→ WORK INSTRUCTIONS: Starting with the first line below, reproduce each line exactly until you have included the one bearing "Click the System Components heading".

→ RECORDS SHOWN:
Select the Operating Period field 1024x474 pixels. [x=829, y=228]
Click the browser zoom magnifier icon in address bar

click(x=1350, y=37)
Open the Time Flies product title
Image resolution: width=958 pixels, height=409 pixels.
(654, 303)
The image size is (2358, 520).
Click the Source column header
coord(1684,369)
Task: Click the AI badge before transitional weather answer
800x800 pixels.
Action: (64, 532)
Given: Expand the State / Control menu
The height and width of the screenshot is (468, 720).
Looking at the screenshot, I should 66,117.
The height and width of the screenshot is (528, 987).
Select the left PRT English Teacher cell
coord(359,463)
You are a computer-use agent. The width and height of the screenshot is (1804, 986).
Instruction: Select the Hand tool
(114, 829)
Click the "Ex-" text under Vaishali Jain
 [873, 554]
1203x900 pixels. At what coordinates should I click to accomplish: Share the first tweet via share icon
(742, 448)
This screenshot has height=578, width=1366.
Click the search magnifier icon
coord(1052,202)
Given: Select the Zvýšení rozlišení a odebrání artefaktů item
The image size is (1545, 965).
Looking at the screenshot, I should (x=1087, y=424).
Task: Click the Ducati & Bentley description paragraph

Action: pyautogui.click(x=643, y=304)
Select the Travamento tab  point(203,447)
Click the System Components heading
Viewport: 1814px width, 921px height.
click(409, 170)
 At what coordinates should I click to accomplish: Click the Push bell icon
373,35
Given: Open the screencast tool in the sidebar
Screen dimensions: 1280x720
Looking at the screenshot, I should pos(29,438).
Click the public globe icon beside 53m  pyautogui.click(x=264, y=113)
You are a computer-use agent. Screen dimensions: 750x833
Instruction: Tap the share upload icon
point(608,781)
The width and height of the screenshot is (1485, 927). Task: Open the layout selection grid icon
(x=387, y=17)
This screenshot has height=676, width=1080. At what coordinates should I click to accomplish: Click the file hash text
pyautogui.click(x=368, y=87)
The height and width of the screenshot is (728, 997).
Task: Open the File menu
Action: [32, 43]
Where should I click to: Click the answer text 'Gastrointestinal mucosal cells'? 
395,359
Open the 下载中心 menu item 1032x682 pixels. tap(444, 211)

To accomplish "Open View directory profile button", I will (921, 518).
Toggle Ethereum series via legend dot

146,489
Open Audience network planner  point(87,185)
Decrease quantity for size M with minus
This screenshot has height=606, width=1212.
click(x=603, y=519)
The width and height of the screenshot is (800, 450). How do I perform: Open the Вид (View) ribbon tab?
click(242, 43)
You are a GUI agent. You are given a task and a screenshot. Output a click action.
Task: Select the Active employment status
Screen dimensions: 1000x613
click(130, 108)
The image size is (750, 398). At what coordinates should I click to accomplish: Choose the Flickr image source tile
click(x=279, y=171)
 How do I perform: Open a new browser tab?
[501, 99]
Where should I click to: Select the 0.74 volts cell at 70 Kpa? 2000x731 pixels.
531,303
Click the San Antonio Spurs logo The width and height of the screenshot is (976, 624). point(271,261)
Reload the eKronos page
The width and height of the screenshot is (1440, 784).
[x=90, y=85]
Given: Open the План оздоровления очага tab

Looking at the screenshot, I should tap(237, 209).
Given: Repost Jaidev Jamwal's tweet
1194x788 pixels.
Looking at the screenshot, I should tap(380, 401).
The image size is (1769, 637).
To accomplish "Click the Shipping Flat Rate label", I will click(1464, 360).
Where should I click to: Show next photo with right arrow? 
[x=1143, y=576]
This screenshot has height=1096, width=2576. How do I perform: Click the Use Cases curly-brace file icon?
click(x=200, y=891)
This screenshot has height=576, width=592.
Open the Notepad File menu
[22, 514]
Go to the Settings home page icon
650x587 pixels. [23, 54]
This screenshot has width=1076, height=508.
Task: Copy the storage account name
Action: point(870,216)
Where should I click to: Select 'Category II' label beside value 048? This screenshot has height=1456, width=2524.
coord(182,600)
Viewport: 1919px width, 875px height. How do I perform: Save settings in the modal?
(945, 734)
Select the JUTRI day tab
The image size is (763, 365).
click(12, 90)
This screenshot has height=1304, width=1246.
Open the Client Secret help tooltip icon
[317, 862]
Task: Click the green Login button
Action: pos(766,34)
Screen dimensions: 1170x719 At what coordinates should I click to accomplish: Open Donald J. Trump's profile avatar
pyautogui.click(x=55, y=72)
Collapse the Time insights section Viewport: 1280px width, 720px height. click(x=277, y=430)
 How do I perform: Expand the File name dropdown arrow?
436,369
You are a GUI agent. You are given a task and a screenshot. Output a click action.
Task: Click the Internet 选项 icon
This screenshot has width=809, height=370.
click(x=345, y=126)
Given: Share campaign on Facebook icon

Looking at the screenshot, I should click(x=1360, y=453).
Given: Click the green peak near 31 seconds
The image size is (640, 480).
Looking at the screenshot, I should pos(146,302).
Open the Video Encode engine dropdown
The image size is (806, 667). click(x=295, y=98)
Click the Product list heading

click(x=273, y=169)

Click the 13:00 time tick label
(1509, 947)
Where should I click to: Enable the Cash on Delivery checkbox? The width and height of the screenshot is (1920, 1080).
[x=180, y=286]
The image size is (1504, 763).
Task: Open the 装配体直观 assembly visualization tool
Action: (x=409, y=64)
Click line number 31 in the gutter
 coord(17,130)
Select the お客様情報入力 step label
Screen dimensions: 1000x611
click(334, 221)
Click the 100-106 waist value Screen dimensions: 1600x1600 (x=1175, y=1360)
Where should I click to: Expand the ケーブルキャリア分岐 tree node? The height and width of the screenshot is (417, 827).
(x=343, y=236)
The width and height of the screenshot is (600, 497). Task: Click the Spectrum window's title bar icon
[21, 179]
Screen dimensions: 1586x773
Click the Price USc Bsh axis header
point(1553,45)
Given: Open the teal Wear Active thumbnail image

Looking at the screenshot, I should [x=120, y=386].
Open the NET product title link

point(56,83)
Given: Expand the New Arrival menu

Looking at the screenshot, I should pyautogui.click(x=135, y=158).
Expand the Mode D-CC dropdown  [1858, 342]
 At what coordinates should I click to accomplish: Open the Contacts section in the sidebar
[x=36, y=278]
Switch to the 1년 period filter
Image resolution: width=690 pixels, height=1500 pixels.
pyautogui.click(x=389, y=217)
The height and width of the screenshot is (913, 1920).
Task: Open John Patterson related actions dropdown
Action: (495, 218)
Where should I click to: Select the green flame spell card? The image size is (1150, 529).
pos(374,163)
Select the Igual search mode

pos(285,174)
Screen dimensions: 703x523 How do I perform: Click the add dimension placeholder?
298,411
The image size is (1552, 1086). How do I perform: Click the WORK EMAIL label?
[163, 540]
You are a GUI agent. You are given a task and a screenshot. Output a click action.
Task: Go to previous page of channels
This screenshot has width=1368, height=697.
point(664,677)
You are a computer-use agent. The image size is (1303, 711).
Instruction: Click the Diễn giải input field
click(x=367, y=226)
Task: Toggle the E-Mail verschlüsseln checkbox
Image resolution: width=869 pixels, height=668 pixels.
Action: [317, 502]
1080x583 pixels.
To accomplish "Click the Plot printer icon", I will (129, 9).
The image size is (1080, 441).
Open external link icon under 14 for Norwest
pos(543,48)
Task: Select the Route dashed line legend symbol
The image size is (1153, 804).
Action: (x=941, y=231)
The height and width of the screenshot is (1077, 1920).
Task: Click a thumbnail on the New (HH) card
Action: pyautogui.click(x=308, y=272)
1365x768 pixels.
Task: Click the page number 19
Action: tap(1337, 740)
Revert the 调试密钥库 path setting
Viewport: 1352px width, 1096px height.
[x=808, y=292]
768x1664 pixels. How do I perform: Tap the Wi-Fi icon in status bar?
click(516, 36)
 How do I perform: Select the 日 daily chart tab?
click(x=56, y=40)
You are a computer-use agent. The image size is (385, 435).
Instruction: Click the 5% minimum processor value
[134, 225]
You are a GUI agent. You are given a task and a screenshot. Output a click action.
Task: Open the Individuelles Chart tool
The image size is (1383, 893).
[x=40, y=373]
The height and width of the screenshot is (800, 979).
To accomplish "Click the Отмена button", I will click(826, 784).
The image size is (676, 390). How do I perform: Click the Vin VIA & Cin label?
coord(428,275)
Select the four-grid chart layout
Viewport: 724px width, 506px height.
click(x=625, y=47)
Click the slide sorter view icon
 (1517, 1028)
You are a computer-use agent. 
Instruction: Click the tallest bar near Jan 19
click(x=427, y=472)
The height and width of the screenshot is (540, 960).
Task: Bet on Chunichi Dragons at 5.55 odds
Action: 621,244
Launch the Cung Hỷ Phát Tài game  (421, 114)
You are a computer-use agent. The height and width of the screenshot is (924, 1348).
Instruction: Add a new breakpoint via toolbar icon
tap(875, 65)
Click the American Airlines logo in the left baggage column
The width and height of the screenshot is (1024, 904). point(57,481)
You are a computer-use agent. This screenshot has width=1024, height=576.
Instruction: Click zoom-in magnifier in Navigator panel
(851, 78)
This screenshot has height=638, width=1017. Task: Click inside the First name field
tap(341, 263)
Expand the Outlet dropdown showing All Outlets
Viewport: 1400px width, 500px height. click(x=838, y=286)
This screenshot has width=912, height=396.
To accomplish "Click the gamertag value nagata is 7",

→ EXERCISE RESULT:
Select the Operating Period field 1024x474 pixels. [x=829, y=228]
Click the browser zoom magnifier icon in address bar

click(x=1350, y=37)
Open the Time Flies product title
Image resolution: width=958 pixels, height=409 pixels.
(654, 303)
The image size is (2358, 520).
Click the Source column header
coord(1684,369)
Task: Click the AI badge before transitional weather answer
800x800 pixels.
Action: (64, 532)
Given: Expand the State / Control menu
The height and width of the screenshot is (468, 720).
Looking at the screenshot, I should 66,117.
The height and width of the screenshot is (528, 987).
Select the left PRT English Teacher cell
coord(359,463)
You are a computer-use agent. The width and height of the screenshot is (1804, 986).
Instruction: Select the Hand tool
(114, 829)
Click the "Ex-" text under Vaishali Jain
 [873, 554]
1203x900 pixels. At what coordinates should I click to accomplish: Share the first tweet via share icon
(742, 448)
This screenshot has height=578, width=1366.
Click the search magnifier icon
coord(1052,202)
Given: Select the Zvýšení rozlišení a odebrání artefaktů item
The image size is (1545, 965).
Looking at the screenshot, I should (x=1087, y=424).
Task: Click the Ducati & Bentley description paragraph

Action: pyautogui.click(x=643, y=304)
Select the Travamento tab  point(203,447)
Click the System Components heading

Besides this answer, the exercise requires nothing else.